Pessoa com padrão de vinculação inseguro ansioso: A pessoa que apresenta um padrão de vinculação inseguro ansioso poderá sentir-se sem suporte emocional ou mesmo não apreciado, quando a sua pessoa parceira não fomenta em si o cuidado, a atenção, o suporte ou a segurança que tanto necessita. Normalmente, este aspeto poderá decorrer de um profundo medo do abandono ou de insuficiência, gerando stresse e exaustão.

Pessoa com padrão de vinculação inseguro evitante: A pessoa que apresenta um padrão de vinculação inseguro evitante poderá sentir-se desvalorizada ou sem suporte emocional, quando a sua pessoa parceira não respeita a sua necessidade de independência e autonomia. Poderá ser particularmente stressante e esgotante para esta pessoa, quando a sua pessoa parceira procura promover a intimidade na relação além daquilo que lhe é confortável. Estas pessoas tendem a preferir permanecer independentes, evitando que os outros dependam de si, face ao seu enorme medo de intimidade.

Por outro lado, a ciência indica que os casais que comunicam melhor entre si, tendem a conseguir resolver melhor os seus problemas, as suas divergências, em vez de ficarem reféns e emaranhados na dificuldade dos desafios da sua vida ou da sua relação.

Pessoas com um padrão de vinculação inseguro tendem a percecionar a resolução de problemas como sendo mais difícil e a utilizar formas de comunicação não saudáveis. Ou seja, pessoas com padrões de vinculação inseguro (ansioso, evitante ou desorganizado), tendem a revelar maiores dificuldades de comunicação na relação, ficando presos a padrões disfuncionais de comunicação entre si (padrões de reatividade-reatividade; de reatividade-silêncio; de silêncio-silêncio), e que tendem a deixar ambos os elementos profundamente esgotados na sua dinâmica de interação e comunicação negativa.

O burnout relacional envolve sentir-se absolutamente drenado perante a relação e as suas formas de interação e comunicação ou mesmo quando não encontra suporte emocional na pessoa parceira para lidar com os desafios externos que invadem e engolem a relação.
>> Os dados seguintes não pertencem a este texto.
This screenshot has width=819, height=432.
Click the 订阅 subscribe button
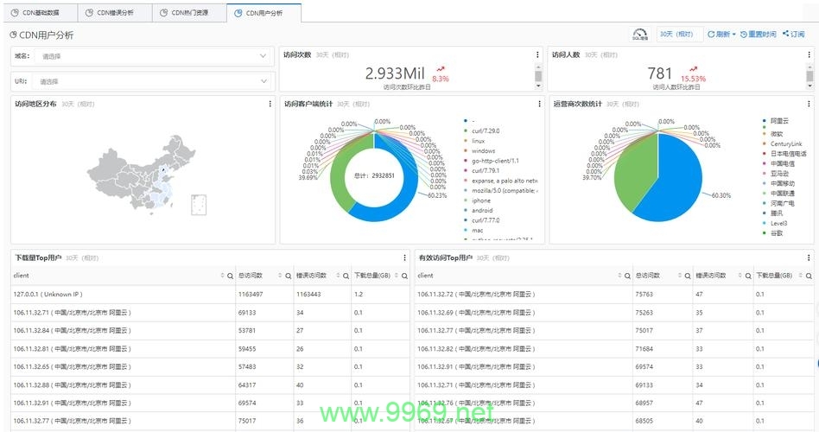coord(793,35)
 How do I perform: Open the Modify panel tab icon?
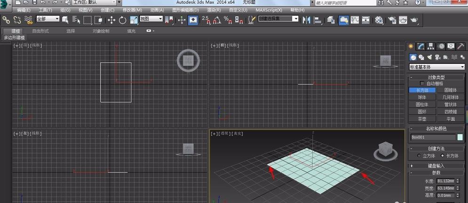421,46
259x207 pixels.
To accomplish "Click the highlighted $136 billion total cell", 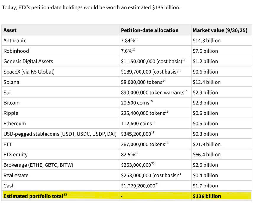I will point(207,196).
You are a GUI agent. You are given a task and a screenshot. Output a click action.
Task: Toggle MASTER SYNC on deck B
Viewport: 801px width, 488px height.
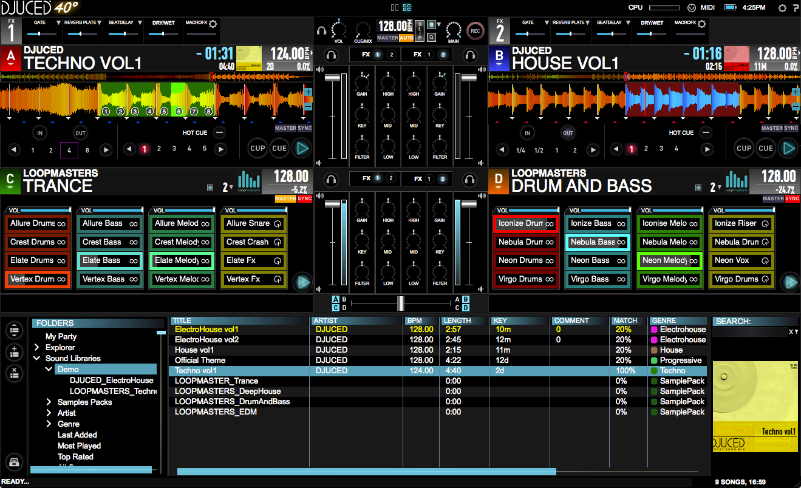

Importa referir que a empatia, a gentileza, o suporte físico e emocional, a valorização do outro, o respeito perante as necessidades dos dois elementos, uma comunicação onde a escuta ativa seja uma realidade, são todas elas importantes recursos que permitem o casal sentir maior conexão emocional entre si, ao sentirem-se vistos, escutados e amparados na relação, funcionando por isso mesmo como escudo protetor perante o stresse e a exaustão que podem adoecer o vínculo.

É este o poder da relação. Se fecharmos os olhos àquilo que é essencial num vínculo, a relação poderá ter o poder de adoecer e levar-nos com ela. Se aprendermos a amar bem, a relação poderá ter o poder de nos curar, melhorar, permitir viver as grandes tempestades da vida, como um dia suave de primavera se tratasse.